Xbox Activision Blizzard deal will prompt US monopoly investigation say experts

Microsoft’s plan to buy Activision Blizzard is not guaranteed to happen, and the sticking point is likely to be Call Of Duty.

The news of Microsoft planning to acquire Activision Blizzard is just the latest in a long stream of consolidations in the entertainment industry, from Disney’s purchase of Marvel and Lucasfilm to the likes of EA and Take-Two buying up smaller companies seemingly at a whim.

The US government has never interfered with any of them but there’s much speculation that Microsoft’s record-breaking $68.7 billion bid for Activision Blizzard will not escape scrutiny.

Analyst firm Wedbush Securities has stated that it expects the Federal Trade Commission (FTC) and the Department of Justice (DOJ) to investigate the deal, primarily because of its impact on PlayStation console sales.

‘Because Call Of Duty has been the bestselling game over the last 18 years on the PlayStation platform, we think it is likely that regulators will restrict the terms of the combination and require Microsoft to continue to offer Activision Blizzard (and perhaps other) games to Sony under substantially the same terms as it has been offered in the past’, said Wedbush in a note to press.

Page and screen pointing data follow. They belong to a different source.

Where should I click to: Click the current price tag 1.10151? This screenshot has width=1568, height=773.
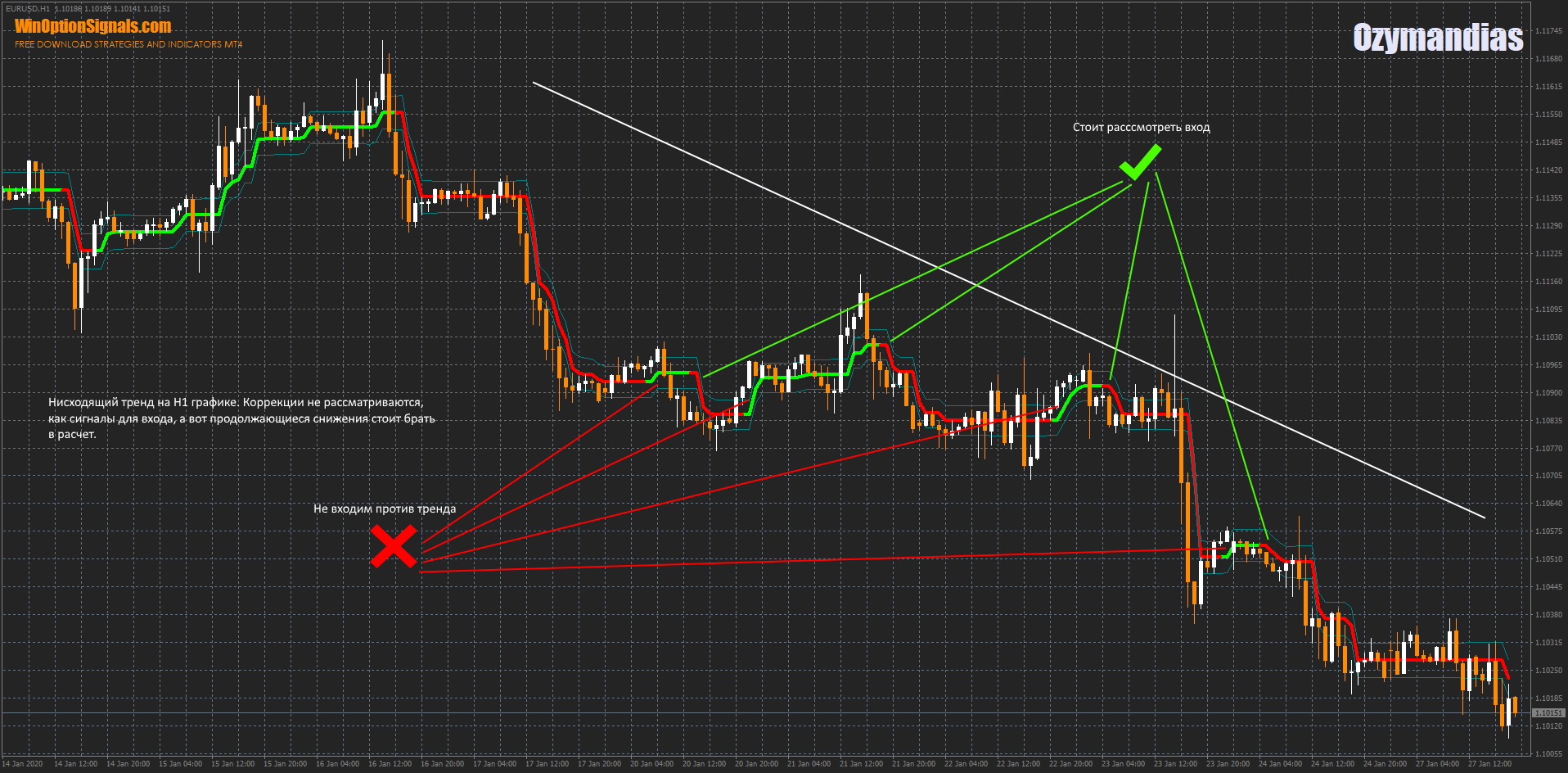tap(1547, 713)
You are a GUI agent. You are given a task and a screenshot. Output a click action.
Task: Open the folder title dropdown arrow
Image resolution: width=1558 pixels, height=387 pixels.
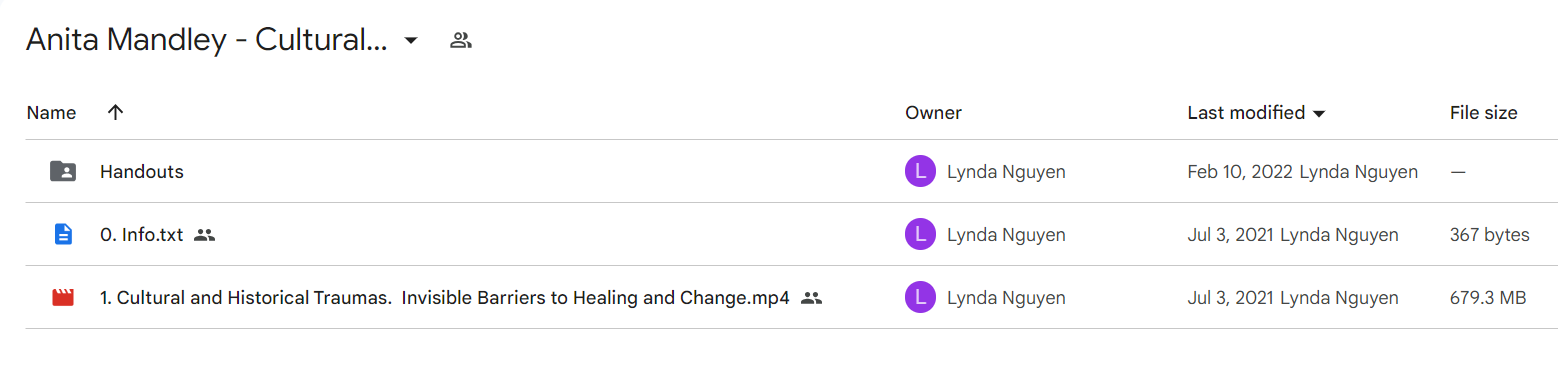point(410,41)
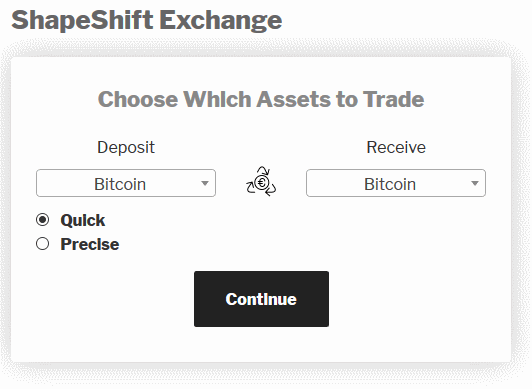Click Bitcoin text in Receive box

tap(390, 184)
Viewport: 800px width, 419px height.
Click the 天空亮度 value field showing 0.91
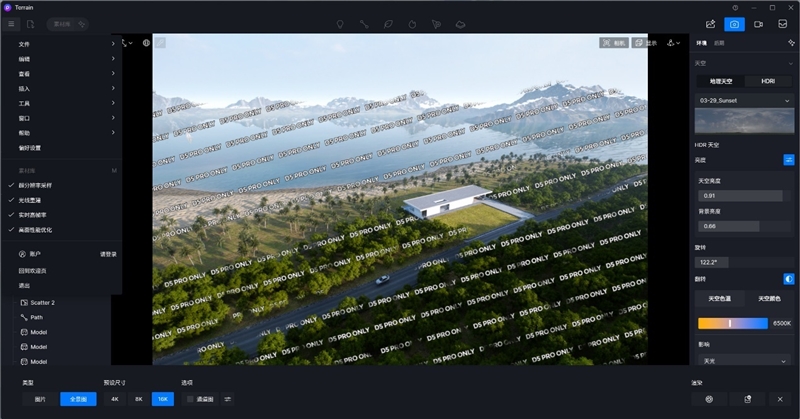740,195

That is only their prediction, but similar sentiments have been shared ever since the news was announced, with Bloomberg journalist Jason Schreier suggesting that the deal is ‘the type of horizontal merging that the DOJ frowns upon’.

There’s already been speculation that Microsoft will continue to publish Call Of Duty on PlayStation formats purely because of the amount of money it makes, much as they do with Minecraft – which they kept multiformat even after buying it.

The Xbox would undoubtedly get additional perks but at the moment the idea of Call Of Duty becoming an Xbox exclusive is not guaranteed.

Since Activision publishes very few other games of note, and most of Blizzard’s titles, with the exception of Overwatch, are predominately or solely PC games, there’s not necessarily that much else for investigators to object to.

Whether they’ll have a more general issue with Microsoft swallowing up independent games companies, and making it harder for others to compete, is harder to say, especially as Sony isn’t a US company, but the purchase of Activision Blizzard is still unlikely to be a straightforward one.